Oil is currently trading at multi-decade lows.Seplat Petroleum Development Company plc owns stakes in eight oil blocks in the Niger delta region. It owns 40-45% of each of them, operates four, and is a non-operating partner in the remaining four blocks.
Seplat is listed on the London stock exchange and in Nigeria.
It owns proved and probable oil reserves of 509 million barrels, which will last it till 2042 at current production levels of 47 to 57,000 barrels per day. Its production costs are a mere $6.20 per barrel giving it enormous staying power even in the current oil slump (with WTI crude at $20 today). This doesn’t factor in the hedging of all its sales to the third quarter of 2020 at $45 per barrel.
The company generated pre-tax profits over GBP 260m in the last two years though it wasn’t immune from losses during previous oil slumps (and exacerbated by militancy in the region).
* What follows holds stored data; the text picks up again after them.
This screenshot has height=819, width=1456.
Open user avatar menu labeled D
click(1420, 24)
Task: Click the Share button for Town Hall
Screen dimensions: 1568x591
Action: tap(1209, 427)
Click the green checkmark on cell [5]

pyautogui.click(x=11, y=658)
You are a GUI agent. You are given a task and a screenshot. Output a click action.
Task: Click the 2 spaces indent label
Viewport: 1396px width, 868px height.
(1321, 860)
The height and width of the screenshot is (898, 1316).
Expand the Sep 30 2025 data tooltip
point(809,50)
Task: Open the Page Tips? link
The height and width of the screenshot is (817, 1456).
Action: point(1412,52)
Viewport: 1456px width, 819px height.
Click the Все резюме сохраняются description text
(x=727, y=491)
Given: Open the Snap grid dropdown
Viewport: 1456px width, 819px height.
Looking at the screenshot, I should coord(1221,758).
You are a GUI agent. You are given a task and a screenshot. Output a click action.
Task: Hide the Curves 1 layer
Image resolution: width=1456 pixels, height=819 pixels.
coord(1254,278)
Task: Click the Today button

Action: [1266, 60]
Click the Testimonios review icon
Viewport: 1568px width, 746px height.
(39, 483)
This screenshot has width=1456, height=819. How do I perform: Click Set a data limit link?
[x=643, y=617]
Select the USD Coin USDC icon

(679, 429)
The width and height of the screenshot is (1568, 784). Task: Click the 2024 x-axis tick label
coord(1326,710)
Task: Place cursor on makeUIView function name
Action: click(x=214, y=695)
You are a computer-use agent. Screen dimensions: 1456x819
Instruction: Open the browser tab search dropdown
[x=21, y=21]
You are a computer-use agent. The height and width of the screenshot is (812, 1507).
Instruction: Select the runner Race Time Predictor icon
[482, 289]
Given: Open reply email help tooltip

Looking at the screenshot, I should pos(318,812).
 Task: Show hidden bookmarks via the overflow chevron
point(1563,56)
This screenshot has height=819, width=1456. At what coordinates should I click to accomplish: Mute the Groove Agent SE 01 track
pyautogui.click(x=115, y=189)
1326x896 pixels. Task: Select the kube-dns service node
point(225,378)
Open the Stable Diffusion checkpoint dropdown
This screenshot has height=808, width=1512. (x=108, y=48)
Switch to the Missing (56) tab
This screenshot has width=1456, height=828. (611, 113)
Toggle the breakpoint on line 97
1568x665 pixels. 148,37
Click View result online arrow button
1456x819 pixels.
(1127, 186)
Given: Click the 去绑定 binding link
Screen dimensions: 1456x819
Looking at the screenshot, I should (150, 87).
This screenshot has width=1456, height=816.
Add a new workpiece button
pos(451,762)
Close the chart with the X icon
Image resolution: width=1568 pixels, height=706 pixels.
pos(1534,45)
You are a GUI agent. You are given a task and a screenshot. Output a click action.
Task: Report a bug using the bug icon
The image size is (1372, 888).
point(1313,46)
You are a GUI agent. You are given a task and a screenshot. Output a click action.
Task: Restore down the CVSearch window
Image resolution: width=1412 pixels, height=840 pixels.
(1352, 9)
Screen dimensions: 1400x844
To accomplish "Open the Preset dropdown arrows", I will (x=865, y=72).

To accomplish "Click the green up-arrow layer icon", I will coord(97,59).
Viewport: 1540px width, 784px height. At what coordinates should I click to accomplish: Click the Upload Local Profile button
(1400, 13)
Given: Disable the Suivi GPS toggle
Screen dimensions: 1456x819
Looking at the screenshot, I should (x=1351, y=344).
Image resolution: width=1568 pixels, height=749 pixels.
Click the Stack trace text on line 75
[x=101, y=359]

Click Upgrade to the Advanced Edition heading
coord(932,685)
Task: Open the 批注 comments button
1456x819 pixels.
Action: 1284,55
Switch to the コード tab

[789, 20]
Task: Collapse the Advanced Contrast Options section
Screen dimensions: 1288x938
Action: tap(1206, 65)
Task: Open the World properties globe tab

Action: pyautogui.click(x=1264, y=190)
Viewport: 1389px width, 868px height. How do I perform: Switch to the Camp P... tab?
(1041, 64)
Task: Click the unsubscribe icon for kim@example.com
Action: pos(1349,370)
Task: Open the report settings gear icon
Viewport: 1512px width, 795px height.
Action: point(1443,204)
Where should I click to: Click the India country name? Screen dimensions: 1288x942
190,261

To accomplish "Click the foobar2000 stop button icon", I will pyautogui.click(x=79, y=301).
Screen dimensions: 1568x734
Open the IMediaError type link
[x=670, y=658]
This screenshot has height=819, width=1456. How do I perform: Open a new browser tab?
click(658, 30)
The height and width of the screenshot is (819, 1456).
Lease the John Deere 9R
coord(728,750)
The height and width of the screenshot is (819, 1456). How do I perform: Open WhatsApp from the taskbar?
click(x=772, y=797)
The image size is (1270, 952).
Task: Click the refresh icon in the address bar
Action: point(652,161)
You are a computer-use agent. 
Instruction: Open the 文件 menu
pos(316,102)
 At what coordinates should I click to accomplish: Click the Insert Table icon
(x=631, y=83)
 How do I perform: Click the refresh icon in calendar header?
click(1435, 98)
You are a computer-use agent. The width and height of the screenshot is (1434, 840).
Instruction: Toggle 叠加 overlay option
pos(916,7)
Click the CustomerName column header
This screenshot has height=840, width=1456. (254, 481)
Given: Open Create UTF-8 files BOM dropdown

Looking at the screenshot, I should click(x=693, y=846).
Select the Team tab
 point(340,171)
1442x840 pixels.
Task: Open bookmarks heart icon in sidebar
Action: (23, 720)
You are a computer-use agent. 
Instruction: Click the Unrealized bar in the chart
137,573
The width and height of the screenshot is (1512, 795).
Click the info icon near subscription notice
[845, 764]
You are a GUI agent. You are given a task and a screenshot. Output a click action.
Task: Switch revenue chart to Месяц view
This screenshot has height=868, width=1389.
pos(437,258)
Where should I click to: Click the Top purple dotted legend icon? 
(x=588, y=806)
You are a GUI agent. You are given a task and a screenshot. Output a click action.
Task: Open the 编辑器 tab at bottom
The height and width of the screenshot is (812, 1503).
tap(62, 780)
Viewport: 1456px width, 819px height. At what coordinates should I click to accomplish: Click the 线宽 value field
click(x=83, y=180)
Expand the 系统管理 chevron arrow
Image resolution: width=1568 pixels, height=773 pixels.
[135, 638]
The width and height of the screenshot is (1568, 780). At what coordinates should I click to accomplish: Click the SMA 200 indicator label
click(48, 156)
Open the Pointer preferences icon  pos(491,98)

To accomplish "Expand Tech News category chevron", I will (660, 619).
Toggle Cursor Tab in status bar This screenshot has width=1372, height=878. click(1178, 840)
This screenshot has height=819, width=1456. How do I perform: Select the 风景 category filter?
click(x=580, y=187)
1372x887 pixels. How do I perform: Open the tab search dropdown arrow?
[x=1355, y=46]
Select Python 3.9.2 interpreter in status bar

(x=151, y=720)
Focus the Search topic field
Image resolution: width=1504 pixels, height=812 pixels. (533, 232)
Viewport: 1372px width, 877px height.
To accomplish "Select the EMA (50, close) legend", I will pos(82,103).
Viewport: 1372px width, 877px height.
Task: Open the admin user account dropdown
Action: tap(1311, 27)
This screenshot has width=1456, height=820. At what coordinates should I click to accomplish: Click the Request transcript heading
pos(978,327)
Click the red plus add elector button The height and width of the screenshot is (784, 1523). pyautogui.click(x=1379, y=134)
Net cash flows, even after acquisitions have enabled fairly consistent dividends at just under GBP 50m a year.
It has modest net debt of GBP 330m amounting to just over 1x cash earnings. The bulk of maturity dates are in 2023 boding no real immediate threat.
The company sells for under GBP 300m in the market. This appears to be well below the ultimate value of the company on the basis of its financials. Net tangible assets as at December 31st 2019 – the bulk comprising oil and gas properties – amount to GBP 1.4 billion implying a trading multiple of just one-fifth tangible asset value. This may be subject to substantial impairment if oil prices stay low for an extended period – but the safety margin is enormous.
Latest updates from management indicate no curtailment of production as a result of Covid-19. Even the final dividend is on course as on March 23rd. The stock, though distressed, offers substantial value for money for the enterprising investor.